● Directions: Only the last stretch of the records is wanted: restate word for word the line with "Image resolution: width=1088" and every line after it.

***** Data shown

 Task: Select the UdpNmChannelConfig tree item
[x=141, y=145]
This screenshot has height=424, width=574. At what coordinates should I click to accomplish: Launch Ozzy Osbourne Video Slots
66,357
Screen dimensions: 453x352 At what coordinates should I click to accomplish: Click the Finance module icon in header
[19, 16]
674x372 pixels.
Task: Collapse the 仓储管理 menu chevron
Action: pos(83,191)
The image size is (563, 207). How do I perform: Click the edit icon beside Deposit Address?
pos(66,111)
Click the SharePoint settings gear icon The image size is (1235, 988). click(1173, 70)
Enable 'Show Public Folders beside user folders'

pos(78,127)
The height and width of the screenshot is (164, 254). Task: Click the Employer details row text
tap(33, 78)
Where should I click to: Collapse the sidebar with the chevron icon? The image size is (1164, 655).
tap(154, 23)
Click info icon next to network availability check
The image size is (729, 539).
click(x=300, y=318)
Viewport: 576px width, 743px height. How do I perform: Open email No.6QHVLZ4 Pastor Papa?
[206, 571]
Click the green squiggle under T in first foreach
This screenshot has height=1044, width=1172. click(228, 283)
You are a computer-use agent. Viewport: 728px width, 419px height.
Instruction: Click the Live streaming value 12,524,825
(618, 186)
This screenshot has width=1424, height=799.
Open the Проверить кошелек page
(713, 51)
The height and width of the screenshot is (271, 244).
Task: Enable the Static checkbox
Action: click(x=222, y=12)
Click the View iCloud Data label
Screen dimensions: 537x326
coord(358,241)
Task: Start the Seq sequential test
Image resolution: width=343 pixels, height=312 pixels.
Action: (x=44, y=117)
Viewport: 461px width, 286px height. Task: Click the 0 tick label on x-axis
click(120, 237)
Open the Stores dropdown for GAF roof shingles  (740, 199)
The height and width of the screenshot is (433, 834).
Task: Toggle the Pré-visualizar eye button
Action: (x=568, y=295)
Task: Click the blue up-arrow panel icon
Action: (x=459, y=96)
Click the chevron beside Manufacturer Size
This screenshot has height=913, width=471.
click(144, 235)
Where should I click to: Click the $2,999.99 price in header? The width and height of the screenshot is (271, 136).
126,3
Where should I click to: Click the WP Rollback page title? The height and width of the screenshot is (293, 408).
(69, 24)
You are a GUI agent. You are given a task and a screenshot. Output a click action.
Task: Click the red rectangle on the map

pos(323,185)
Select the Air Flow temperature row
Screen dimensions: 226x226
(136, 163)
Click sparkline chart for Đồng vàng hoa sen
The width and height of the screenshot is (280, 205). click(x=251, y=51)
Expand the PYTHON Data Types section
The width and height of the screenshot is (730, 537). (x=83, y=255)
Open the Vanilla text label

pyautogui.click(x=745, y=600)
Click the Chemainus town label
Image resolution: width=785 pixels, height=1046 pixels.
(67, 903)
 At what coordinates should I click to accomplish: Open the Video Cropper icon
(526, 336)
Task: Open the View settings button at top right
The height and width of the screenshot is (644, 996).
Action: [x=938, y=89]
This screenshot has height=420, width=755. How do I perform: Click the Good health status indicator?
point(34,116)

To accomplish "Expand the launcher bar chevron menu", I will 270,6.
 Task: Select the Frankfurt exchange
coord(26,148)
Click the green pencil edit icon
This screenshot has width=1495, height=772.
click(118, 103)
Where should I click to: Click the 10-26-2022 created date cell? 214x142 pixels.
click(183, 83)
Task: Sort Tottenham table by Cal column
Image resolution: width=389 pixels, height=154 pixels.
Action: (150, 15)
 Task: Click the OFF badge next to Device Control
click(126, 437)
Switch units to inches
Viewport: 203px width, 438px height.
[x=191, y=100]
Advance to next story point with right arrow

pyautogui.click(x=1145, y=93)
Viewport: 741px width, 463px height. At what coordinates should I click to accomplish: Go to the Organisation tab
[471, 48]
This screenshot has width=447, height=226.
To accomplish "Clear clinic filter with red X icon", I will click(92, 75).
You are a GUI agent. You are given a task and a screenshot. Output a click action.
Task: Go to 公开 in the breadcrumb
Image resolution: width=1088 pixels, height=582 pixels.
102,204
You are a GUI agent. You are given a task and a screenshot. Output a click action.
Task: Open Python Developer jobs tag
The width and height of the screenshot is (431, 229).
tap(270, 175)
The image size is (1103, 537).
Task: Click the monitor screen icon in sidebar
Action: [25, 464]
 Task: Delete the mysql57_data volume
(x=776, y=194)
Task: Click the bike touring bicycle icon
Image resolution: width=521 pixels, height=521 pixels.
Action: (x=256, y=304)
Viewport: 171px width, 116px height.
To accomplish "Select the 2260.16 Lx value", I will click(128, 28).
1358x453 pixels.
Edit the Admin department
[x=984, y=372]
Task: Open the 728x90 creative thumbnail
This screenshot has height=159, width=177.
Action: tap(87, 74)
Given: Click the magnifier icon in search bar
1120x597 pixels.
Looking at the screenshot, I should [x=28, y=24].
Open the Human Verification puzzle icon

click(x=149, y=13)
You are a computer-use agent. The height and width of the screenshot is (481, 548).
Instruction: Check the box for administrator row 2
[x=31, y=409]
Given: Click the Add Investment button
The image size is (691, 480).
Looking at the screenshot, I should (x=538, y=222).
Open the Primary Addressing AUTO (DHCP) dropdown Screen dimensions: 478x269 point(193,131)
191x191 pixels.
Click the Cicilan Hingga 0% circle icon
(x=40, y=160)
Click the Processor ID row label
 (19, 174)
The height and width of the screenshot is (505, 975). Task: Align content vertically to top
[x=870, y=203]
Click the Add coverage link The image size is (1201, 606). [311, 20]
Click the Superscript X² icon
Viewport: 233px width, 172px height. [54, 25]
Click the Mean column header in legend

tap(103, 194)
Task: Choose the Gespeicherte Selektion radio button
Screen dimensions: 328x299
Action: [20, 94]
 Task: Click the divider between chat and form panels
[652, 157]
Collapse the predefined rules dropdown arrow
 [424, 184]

**********

● Problem solution:
Image resolution: width=1088 pixels, height=582 pixels.
102,204
You are a GUI agent. You are given a task and a screenshot. Output a click action.
Task: Open Python Developer jobs tag
The width and height of the screenshot is (431, 229).
tap(270, 175)
The image size is (1103, 537).
Task: Click the monitor screen icon in sidebar
Action: [25, 464]
 Task: Delete the mysql57_data volume
(x=776, y=194)
Task: Click the bike touring bicycle icon
Image resolution: width=521 pixels, height=521 pixels.
Action: (x=256, y=304)
Viewport: 171px width, 116px height.
To accomplish "Select the 2260.16 Lx value", I will click(128, 28).
1358x453 pixels.
Edit the Admin department
[x=984, y=372]
Task: Open the 728x90 creative thumbnail
This screenshot has height=159, width=177.
Action: tap(87, 74)
Given: Click the magnifier icon in search bar
1120x597 pixels.
Looking at the screenshot, I should [x=28, y=24].
Open the Human Verification puzzle icon

click(x=149, y=13)
You are a computer-use agent. The height and width of the screenshot is (481, 548).
Instruction: Check the box for administrator row 2
[x=31, y=409]
Given: Click the Add Investment button
The image size is (691, 480).
Looking at the screenshot, I should (x=538, y=222).
Open the Primary Addressing AUTO (DHCP) dropdown Screen dimensions: 478x269 point(193,131)
191x191 pixels.
Click the Cicilan Hingga 0% circle icon
(x=40, y=160)
Click the Processor ID row label
 (19, 174)
The height and width of the screenshot is (505, 975). Task: Align content vertically to top
[x=870, y=203]
Click the Add coverage link The image size is (1201, 606). [311, 20]
Click the Superscript X² icon
Viewport: 233px width, 172px height. [54, 25]
Click the Mean column header in legend

tap(103, 194)
Task: Choose the Gespeicherte Selektion radio button
Screen dimensions: 328x299
Action: [20, 94]
 Task: Click the divider between chat and form panels
[652, 157]
Collapse the predefined rules dropdown arrow
 [424, 184]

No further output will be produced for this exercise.